Each record below should be written out again exactly.

..............................

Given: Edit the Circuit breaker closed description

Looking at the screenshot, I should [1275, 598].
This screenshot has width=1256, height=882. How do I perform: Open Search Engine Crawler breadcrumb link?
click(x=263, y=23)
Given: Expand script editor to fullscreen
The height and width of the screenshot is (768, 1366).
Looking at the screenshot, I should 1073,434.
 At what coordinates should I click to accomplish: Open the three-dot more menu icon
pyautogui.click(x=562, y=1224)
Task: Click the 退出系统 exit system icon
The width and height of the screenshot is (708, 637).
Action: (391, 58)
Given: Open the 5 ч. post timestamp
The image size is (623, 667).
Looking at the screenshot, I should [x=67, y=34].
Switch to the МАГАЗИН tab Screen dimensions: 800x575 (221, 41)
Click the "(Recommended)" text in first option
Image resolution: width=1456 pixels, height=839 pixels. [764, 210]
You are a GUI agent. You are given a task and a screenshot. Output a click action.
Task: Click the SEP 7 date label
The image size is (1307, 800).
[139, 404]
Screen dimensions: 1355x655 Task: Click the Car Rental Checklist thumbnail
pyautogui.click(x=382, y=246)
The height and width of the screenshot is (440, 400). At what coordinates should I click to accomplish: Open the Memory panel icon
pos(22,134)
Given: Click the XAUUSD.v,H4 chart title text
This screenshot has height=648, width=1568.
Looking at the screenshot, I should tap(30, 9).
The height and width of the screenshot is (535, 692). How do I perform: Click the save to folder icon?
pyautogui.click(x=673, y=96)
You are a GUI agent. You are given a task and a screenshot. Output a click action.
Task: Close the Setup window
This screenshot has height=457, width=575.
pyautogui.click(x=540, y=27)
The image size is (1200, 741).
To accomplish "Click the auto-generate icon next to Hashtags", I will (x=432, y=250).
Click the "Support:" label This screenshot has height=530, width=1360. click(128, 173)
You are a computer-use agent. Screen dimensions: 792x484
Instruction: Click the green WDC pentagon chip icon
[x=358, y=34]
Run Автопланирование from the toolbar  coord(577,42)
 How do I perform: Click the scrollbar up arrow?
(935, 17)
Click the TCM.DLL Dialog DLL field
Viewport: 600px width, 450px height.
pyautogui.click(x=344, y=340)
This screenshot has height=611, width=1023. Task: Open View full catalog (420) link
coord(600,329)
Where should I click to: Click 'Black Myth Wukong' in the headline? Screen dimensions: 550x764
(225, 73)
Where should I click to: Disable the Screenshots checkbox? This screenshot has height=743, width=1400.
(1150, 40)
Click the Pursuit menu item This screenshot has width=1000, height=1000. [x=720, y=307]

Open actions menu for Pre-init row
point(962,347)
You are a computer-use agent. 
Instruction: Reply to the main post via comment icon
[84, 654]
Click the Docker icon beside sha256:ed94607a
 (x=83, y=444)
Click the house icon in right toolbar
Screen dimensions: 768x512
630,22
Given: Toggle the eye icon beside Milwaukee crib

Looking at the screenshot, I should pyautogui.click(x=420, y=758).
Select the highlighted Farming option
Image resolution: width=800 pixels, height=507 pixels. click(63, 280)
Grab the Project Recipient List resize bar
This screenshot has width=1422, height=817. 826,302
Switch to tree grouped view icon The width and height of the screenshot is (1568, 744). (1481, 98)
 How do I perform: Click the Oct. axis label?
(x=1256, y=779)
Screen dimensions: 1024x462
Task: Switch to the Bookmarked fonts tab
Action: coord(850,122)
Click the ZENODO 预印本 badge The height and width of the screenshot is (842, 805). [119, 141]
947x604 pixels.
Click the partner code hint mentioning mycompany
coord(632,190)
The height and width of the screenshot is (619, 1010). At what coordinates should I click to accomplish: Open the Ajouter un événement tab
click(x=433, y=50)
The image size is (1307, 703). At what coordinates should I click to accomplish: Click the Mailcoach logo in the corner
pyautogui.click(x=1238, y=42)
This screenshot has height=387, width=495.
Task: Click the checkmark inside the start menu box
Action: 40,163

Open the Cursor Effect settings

..............................

• [SOLUTION]
Given: Edit the Circuit breaker closed description

Looking at the screenshot, I should [1275, 598].
This screenshot has width=1256, height=882. How do I perform: Open Search Engine Crawler breadcrumb link?
click(x=263, y=23)
Given: Expand script editor to fullscreen
The height and width of the screenshot is (768, 1366).
Looking at the screenshot, I should 1073,434.
 At what coordinates should I click to accomplish: Open the three-dot more menu icon
pyautogui.click(x=562, y=1224)
Task: Click the 退出系统 exit system icon
The width and height of the screenshot is (708, 637).
Action: (391, 58)
Given: Open the 5 ч. post timestamp
The image size is (623, 667).
Looking at the screenshot, I should [x=67, y=34].
Switch to the МАГАЗИН tab Screen dimensions: 800x575 (221, 41)
Click the "(Recommended)" text in first option
Image resolution: width=1456 pixels, height=839 pixels. [764, 210]
You are a GUI agent. You are given a task and a screenshot. Output a click action.
Task: Click the SEP 7 date label
The image size is (1307, 800).
[139, 404]
Screen dimensions: 1355x655 Task: Click the Car Rental Checklist thumbnail
pyautogui.click(x=382, y=246)
The height and width of the screenshot is (440, 400). At what coordinates should I click to accomplish: Open the Memory panel icon
pos(22,134)
Given: Click the XAUUSD.v,H4 chart title text
This screenshot has height=648, width=1568.
Looking at the screenshot, I should tap(30, 9).
The height and width of the screenshot is (535, 692). How do I perform: Click the save to folder icon?
pyautogui.click(x=673, y=96)
You are a GUI agent. You are given a task and a screenshot. Output a click action.
Task: Close the Setup window
This screenshot has height=457, width=575.
pyautogui.click(x=540, y=27)
The image size is (1200, 741).
To accomplish "Click the auto-generate icon next to Hashtags", I will (x=432, y=250).
Click the "Support:" label This screenshot has height=530, width=1360. click(128, 173)
You are a computer-use agent. Screen dimensions: 792x484
Instruction: Click the green WDC pentagon chip icon
[x=358, y=34]
Run Автопланирование from the toolbar  coord(577,42)
 How do I perform: Click the scrollbar up arrow?
(935, 17)
Click the TCM.DLL Dialog DLL field
Viewport: 600px width, 450px height.
pyautogui.click(x=344, y=340)
This screenshot has height=611, width=1023. Task: Open View full catalog (420) link
coord(600,329)
Where should I click to: Click 'Black Myth Wukong' in the headline? Screen dimensions: 550x764
(225, 73)
Where should I click to: Disable the Screenshots checkbox? This screenshot has height=743, width=1400.
(1150, 40)
Click the Pursuit menu item This screenshot has width=1000, height=1000. [x=720, y=307]

Open actions menu for Pre-init row
point(962,347)
You are a computer-use agent. 
Instruction: Reply to the main post via comment icon
[84, 654]
Click the Docker icon beside sha256:ed94607a
 (x=83, y=444)
Click the house icon in right toolbar
Screen dimensions: 768x512
630,22
Given: Toggle the eye icon beside Milwaukee crib

Looking at the screenshot, I should pyautogui.click(x=420, y=758).
Select the highlighted Farming option
Image resolution: width=800 pixels, height=507 pixels. click(63, 280)
Grab the Project Recipient List resize bar
This screenshot has width=1422, height=817. 826,302
Switch to tree grouped view icon The width and height of the screenshot is (1568, 744). (1481, 98)
 How do I perform: Click the Oct. axis label?
(x=1256, y=779)
Screen dimensions: 1024x462
Task: Switch to the Bookmarked fonts tab
Action: coord(850,122)
Click the ZENODO 预印本 badge The height and width of the screenshot is (842, 805). [119, 141]
947x604 pixels.
Click the partner code hint mentioning mycompany
coord(632,190)
The height and width of the screenshot is (619, 1010). At what coordinates should I click to accomplish: Open the Ajouter un événement tab
click(x=433, y=50)
The image size is (1307, 703). At what coordinates should I click to accomplish: Click the Mailcoach logo in the corner
pyautogui.click(x=1238, y=42)
This screenshot has height=387, width=495.
Task: Click the checkmark inside the start menu box
Action: 40,163

Open the Cursor Effect settings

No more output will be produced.